Bontang – Wakil Ketua II DPRD Bontang Agus Haris bersama Komisi I DPRD Bontang melakukan inspeksi mendadak (sidak) ke tempat hiburan malam (THM) di sejumlah tempat di Kota Bontang salah satunya di Prakla, Selasa (5/4/2022).

Sidak tersebut ditujukan untuk memastikan apakah usaha-usaha hiburan mengikuti instruksi pemerintah kota (Pemkot) yang tertuang dalam Surat Edaran Nomor 188.65/372/Satpol PP/2022 mengenai tempat karaoke, pertunjukan musik, diskotik dan club/pub/bar dan panti pijat untuk ditutup sementara selama Ramadan.
Namun dari hasil sidak tersebut ditemukan salah satu THM di Prakla tetap buka. Pengakuan tersebut datang dari salah seorang pekerja hiburan malam yang bekerja di tempat tersebut.
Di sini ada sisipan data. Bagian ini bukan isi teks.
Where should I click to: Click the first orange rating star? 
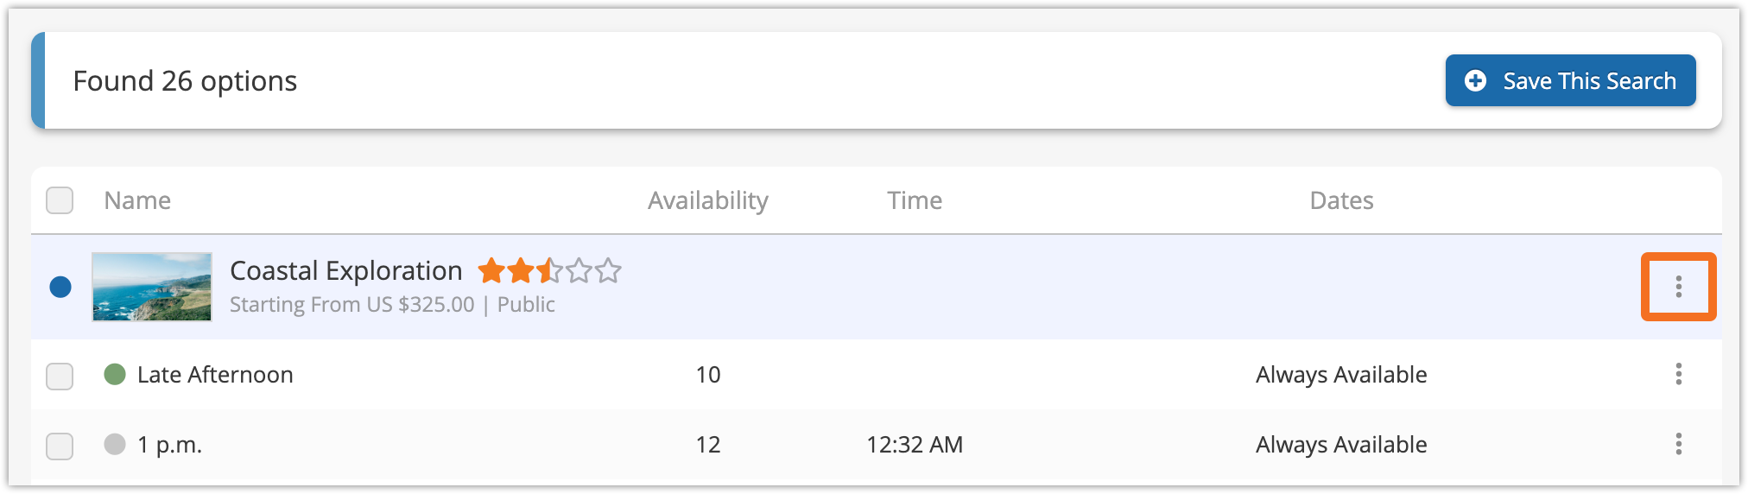point(491,270)
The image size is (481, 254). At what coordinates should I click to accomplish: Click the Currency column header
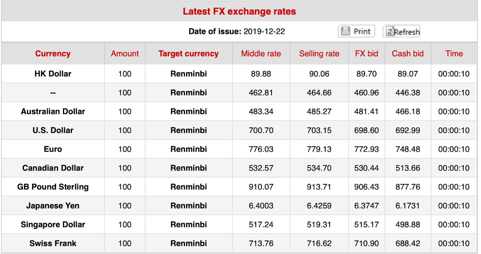53,53
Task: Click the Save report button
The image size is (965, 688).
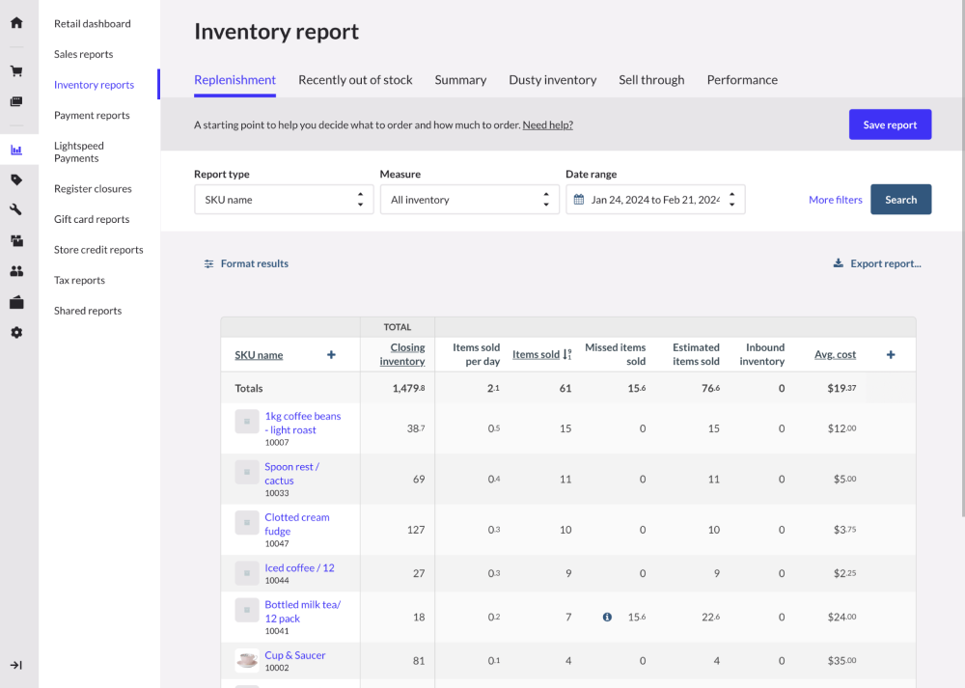Action: (890, 124)
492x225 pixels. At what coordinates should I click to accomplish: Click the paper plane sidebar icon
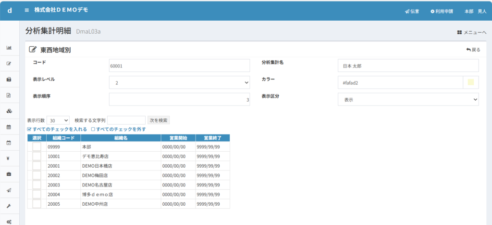pyautogui.click(x=9, y=190)
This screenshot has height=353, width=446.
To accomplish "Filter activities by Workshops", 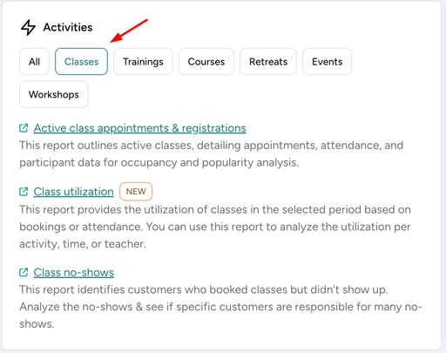I will (x=54, y=94).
“Masih dilayani yang datang minum, tapi tidak pakai musik,” jelasnya.
Sementara itu, pengelola THM tersebut yang tidak ingin menyebutkan namanya membenarkan hal tersebut.
“Memang betul. Beberapa kali kita tetap layani minum tapi hanya di malam hari,” terangnya.
Menanggapi hal tersebut, Agus Haris meminta Satpol PP untuk memperketat pengawasan baik terhadap THM itu sendiri maupun terhadap penyebar minuman beralkohol.
“Ini harus lebih tegas, jangan beri kelonggaran kalau hal semacam ini. Termasuk sumber minuman beralkohol sendiri harus juga diawasi,” kata Agus Haris.

Hal senada juga dikatakan Kabid PPUD Satpol PP Bontang Eko Mashudi, pihaknya akan memberikan teguran kepada pemilik usaha tersebut. Jika masih berlanjut pihaknya mengancam akan mencabut izin operasionalnya.
“Kali ini teguran lisan, selanjutnya ke tahap teguran tertulis. Jika berlanjut, kita akan berikan sanksi paling tegas yakni pencabutan izin usaha. Terkait minuman, kami bakal cari sumbernya dan akan rutin melakukan patroli di Prakla,” tutupnya.